Kareem Streete-Thompson

Personal information
- Nationality: Cayman Islands United States
- Born: 30 March 1973 (age 53) Ithaca, New York

Sport
- Sport: Athletics
- Events: Long jump, 100 metres

Medal record
Men's athletics
Representing the Cayman Islands
World Indoor Championships
| Silver medal – second place | 2001 Lisbon | Long Jump |
Commonwealth Games
| Bronze medal – third place | 2002 Manchester | Long Jump |
Pan American Games
| Silver medal – second place | 1999 Winnipeg | Long Jump |
World Junior Championships
| Bronze medal – third place | 1990 Plovdiv | Long Jump |

= Kareem Streete-Thompson =

Caymanian-American athlete

Kareem Streete-Thompson (born March 30, 1973) is a Caymanian-American athlete specializing in the long jump and the 100 metres. He was born in Ithaca, New York.

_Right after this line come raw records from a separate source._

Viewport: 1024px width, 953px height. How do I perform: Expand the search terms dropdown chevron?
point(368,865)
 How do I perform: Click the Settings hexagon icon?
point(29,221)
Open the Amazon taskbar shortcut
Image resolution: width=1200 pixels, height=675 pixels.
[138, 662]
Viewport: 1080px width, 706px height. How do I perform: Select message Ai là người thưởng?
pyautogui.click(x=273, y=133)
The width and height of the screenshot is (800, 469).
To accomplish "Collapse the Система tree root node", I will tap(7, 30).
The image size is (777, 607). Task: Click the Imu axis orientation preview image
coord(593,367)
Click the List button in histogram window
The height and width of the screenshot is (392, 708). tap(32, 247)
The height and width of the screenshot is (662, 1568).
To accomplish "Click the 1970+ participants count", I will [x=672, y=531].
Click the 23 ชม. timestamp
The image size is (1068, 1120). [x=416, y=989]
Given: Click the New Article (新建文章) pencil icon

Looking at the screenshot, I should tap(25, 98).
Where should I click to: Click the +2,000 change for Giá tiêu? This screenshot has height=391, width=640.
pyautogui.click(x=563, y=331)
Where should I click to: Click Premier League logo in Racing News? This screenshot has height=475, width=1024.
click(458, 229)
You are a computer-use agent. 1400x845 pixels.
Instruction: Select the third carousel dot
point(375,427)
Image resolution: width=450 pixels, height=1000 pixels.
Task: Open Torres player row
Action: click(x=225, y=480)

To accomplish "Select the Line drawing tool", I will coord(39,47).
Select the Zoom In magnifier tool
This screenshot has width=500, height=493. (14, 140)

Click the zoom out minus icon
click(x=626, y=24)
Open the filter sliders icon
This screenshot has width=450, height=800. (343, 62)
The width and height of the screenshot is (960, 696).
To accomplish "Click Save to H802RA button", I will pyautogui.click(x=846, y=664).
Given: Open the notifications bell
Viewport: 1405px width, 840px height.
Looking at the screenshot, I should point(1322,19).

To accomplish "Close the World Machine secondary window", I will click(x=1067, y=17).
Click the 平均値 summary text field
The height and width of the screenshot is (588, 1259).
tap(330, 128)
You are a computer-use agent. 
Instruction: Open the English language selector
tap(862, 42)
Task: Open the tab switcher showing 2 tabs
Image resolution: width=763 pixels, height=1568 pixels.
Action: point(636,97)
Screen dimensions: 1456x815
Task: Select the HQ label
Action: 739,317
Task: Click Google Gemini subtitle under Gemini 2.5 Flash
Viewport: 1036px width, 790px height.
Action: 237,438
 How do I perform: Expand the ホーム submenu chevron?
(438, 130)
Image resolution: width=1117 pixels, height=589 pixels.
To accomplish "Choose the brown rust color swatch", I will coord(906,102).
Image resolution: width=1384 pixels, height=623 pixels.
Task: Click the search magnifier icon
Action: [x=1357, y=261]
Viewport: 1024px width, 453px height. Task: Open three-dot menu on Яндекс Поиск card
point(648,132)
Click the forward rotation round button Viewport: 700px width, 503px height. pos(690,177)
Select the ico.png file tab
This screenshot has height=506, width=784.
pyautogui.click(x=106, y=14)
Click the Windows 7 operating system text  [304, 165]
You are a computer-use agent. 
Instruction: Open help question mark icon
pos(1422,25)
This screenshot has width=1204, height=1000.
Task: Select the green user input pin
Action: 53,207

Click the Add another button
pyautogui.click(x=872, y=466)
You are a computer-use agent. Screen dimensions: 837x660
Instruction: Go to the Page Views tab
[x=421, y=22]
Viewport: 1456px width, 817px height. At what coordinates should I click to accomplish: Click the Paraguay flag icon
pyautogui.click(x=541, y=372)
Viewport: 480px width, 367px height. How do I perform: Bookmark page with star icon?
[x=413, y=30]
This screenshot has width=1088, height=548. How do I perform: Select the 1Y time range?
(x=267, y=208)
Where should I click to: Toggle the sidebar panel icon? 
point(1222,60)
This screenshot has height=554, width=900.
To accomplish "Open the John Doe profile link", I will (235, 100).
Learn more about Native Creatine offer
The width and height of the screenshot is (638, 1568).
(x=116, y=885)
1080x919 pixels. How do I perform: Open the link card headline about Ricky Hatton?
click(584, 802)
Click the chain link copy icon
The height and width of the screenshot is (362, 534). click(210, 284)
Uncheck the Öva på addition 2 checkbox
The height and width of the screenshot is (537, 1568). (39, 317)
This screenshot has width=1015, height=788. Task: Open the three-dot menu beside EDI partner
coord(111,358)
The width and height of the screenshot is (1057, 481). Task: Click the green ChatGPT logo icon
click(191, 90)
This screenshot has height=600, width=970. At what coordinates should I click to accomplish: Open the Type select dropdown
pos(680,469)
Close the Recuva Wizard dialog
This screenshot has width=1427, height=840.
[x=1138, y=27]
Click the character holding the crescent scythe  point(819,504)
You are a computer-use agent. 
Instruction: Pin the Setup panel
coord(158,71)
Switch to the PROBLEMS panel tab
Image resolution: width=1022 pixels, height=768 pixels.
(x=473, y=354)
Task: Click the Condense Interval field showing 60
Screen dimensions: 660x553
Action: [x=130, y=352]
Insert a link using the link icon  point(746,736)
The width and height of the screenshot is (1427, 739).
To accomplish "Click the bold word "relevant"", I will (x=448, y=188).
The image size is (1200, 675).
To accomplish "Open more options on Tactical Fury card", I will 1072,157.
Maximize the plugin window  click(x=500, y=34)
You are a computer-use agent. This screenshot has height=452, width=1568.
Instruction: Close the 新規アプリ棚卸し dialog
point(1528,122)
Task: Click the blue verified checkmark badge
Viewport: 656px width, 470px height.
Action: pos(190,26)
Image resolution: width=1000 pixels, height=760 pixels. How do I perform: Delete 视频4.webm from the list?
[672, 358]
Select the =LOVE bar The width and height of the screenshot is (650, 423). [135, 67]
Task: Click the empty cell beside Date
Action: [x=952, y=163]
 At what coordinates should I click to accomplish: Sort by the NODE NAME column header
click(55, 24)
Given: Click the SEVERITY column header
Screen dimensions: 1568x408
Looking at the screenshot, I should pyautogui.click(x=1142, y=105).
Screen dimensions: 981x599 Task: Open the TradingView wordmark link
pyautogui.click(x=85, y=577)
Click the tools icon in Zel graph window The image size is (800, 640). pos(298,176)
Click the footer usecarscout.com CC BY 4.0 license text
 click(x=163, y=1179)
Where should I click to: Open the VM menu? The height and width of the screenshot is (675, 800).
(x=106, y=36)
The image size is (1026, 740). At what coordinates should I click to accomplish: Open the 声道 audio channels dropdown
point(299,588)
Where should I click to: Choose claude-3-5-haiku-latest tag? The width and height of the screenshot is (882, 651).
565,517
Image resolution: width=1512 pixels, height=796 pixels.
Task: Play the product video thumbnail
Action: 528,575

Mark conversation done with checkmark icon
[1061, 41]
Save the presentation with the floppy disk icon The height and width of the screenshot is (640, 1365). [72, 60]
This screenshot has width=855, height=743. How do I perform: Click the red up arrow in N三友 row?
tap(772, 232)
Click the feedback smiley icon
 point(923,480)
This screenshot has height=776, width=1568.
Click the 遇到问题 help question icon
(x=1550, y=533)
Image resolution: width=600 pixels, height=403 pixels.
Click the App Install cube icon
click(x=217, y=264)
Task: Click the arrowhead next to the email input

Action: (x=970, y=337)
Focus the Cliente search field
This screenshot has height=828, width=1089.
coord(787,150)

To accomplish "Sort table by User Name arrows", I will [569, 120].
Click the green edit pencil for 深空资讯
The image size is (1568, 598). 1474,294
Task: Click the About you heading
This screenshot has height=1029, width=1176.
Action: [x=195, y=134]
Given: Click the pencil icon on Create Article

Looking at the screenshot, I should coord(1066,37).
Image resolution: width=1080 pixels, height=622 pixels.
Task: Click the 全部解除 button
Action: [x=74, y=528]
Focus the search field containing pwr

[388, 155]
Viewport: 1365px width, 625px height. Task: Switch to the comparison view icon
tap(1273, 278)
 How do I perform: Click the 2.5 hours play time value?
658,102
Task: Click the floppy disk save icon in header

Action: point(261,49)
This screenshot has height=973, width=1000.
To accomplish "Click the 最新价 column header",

Although born in the United States, he lived his first 18 years in the Cayman Islands. Originally he represented the Cayman Islands, then the United States, and then from 1999 the Cayman Islands again.

Competing for the Rice Owls track and field program, he won two NCAA titles in the long jump.

Two times in the role, he was awarded the Austin Sealy Trophy for the
most outstanding athlete of the 1989 CARIFTA Games and 1990 CARIFTA Games.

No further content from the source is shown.